* _What needs to be done_
Count up the lines below where the word "computer" shows up, and respond with the number alone.

========

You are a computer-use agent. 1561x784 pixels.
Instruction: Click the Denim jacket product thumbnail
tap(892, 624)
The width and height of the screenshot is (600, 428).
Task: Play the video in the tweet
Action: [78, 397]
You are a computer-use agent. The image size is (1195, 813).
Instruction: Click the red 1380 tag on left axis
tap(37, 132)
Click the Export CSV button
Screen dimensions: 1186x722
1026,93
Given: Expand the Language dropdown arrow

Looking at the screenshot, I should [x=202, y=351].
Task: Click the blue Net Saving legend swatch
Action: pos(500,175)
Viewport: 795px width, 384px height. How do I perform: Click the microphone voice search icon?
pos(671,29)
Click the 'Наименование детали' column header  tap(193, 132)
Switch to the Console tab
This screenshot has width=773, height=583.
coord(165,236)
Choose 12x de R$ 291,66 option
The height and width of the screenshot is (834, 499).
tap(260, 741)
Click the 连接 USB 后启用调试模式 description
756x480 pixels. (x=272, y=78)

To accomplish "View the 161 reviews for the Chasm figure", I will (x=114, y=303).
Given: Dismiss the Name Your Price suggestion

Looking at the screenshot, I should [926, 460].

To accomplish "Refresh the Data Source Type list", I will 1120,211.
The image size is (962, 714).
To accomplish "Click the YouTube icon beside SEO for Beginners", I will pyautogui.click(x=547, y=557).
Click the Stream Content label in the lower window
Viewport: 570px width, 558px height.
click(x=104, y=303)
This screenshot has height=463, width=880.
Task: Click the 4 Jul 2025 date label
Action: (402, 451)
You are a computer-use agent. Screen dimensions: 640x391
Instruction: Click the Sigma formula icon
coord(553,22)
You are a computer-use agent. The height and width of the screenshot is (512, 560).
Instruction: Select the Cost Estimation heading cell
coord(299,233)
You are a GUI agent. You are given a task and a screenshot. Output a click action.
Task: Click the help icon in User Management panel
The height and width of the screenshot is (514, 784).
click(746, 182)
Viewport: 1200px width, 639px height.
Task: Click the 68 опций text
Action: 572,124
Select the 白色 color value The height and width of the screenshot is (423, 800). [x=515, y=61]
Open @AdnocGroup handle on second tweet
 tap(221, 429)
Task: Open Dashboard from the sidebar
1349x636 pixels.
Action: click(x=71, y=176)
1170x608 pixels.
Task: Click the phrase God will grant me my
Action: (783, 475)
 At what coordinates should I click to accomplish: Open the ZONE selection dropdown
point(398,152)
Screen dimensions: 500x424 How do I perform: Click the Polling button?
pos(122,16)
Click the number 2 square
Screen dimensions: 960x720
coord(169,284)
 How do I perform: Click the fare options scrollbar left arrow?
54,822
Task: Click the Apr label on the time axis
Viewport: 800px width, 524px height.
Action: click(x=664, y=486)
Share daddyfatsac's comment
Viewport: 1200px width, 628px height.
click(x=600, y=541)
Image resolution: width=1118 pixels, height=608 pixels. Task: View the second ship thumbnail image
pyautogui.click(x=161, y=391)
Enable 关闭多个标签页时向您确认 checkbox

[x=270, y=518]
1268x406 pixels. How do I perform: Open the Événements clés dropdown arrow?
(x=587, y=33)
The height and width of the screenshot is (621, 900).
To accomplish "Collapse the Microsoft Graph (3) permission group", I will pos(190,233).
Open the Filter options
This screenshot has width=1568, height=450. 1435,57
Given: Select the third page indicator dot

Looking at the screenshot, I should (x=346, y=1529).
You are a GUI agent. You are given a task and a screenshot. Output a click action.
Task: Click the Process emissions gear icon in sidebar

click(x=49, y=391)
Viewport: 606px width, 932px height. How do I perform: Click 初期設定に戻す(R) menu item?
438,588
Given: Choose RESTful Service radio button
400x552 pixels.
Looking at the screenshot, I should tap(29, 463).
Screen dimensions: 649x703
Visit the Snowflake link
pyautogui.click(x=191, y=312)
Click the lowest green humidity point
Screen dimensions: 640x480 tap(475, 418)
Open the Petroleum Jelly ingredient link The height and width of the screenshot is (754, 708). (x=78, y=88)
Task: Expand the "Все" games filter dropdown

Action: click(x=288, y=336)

========

* _Solution for this problem_
4